En este contexto, surgió desde los años 90 una nueva generación de arquitectos chilenos que ha causado una fuerte impresión en el ámbito internacional, sin otra voz aparente que la de sus propias obras, generalmente pequeñas, aisladas, fruto de encargos privados y difundidas en medios especializados. Es una generación instalada con naturalidad en el panorama global, abordando los ingentes problemas del “nuevo orden”, incluida la sustentabilidad (genuina economía y eficiencia), la habitabilidad de las ciudades, la planificación del territorio, la identidad cultural y la equidad social.
El precursor de esta generación es Mathias Klotz, cuyas obras tempranas –Casa Klotz en Tongoy, Casa Ugarte y Casa Chiloé, construidas entre 1991 y 1994– despertaron el interés de la crítica internacional sobre una posible nueva identidad chilena tras el fin de la dictadura.
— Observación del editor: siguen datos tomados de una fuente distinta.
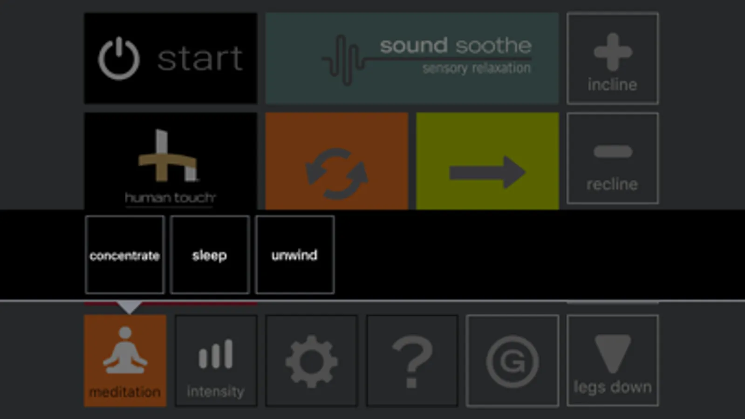Tap the start power button
The height and width of the screenshot is (419, 745).
[171, 58]
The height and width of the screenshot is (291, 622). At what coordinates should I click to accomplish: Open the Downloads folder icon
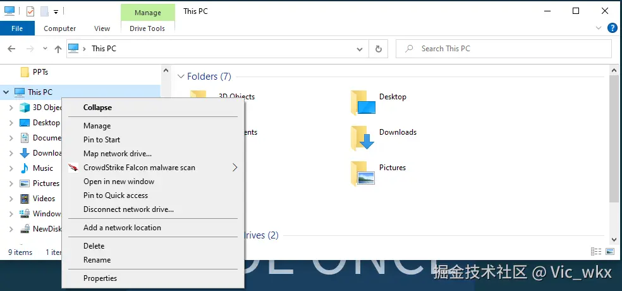click(x=363, y=137)
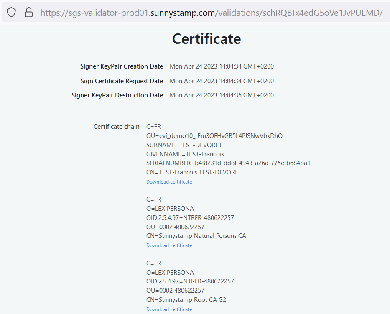Viewport: 390px width, 314px height.
Task: Click the Certificate chain label
Action: point(116,127)
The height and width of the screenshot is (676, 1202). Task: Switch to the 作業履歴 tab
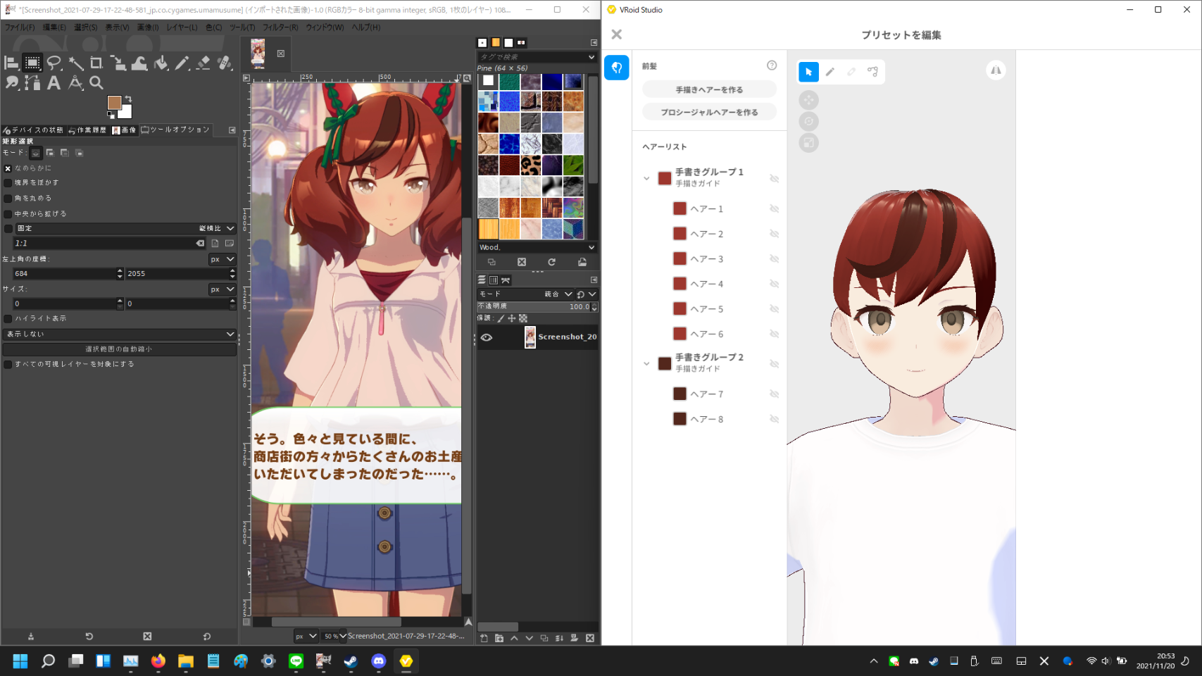pos(87,130)
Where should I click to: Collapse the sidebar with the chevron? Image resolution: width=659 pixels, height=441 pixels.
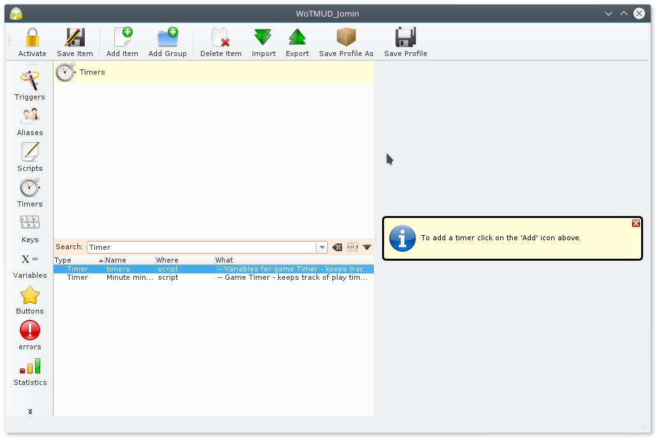(x=29, y=411)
Le siguieron numerosos arquitectos y arquitectas que han consolidado la renovación de la profesión, logrando hoy importantes distinciones y reconocimientos internacionales.
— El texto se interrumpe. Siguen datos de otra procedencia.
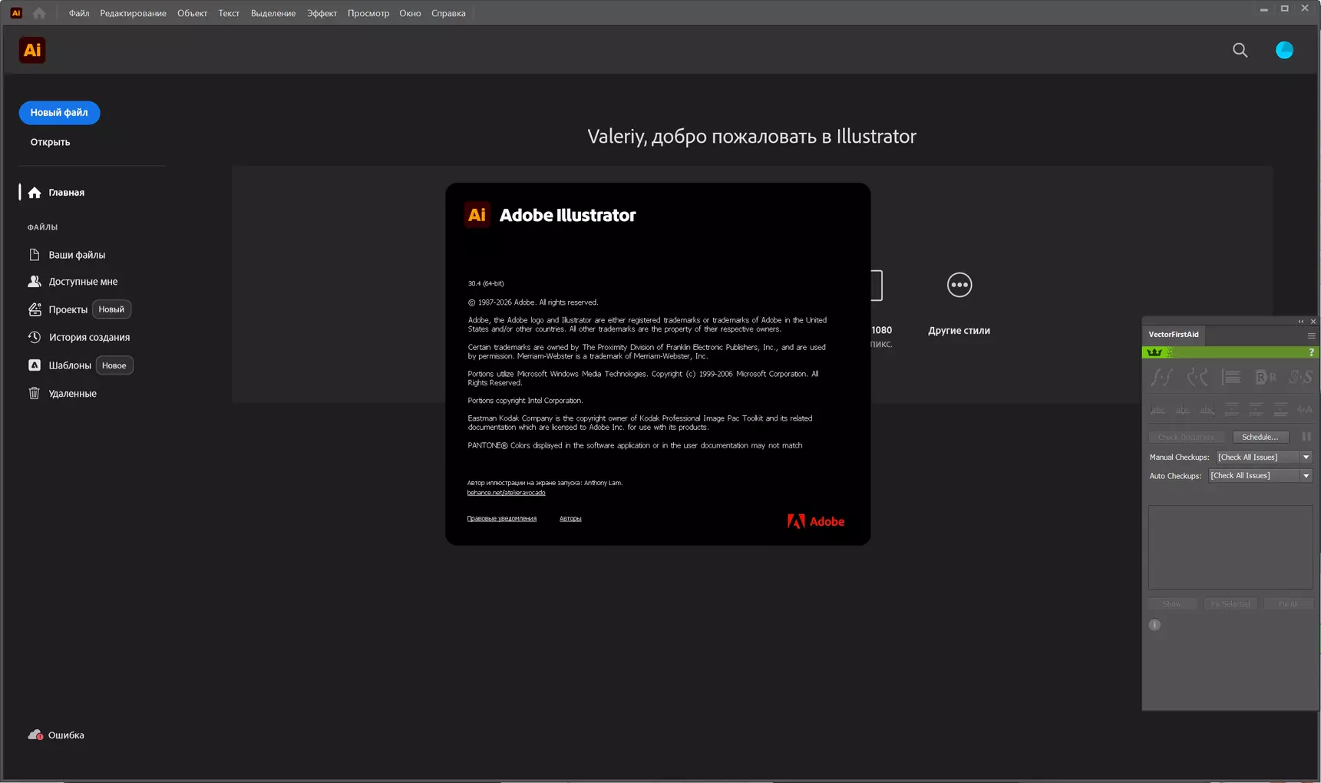This screenshot has width=1321, height=783.
Task: Open the Эффект menu
Action: (322, 13)
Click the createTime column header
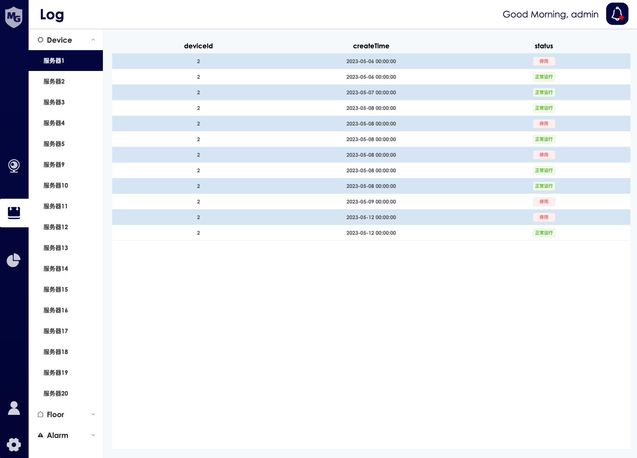This screenshot has width=637, height=458. pos(371,46)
¿Qué hace del conjunto de estas obras una “arquitectura chilena”? En primer lugar, dar cuenta del amplio rango paisajístico del país, tanto a lo largo del territorio como en sus respectivas dimensiones transversales. Al mismo tiempo, ser reflejo de las peculiaridades idiosincráticas, de nuestra cultura del habitar, de nuestras aspiraciones estéticas y los medios constructivos imperantes en la imaginería local: frugalidad, economía material, recursos locales y un diseño apropiado a la realidad tectónica –sísmica– de nuestra geografía. Es la combinación de estos elementos, el reconocimiento de nuestras singularidades en el amplio marco de la disciplina universal del arquitecto, lo que permite que nuestras obras tengan una identidad subyacente e inconfundible.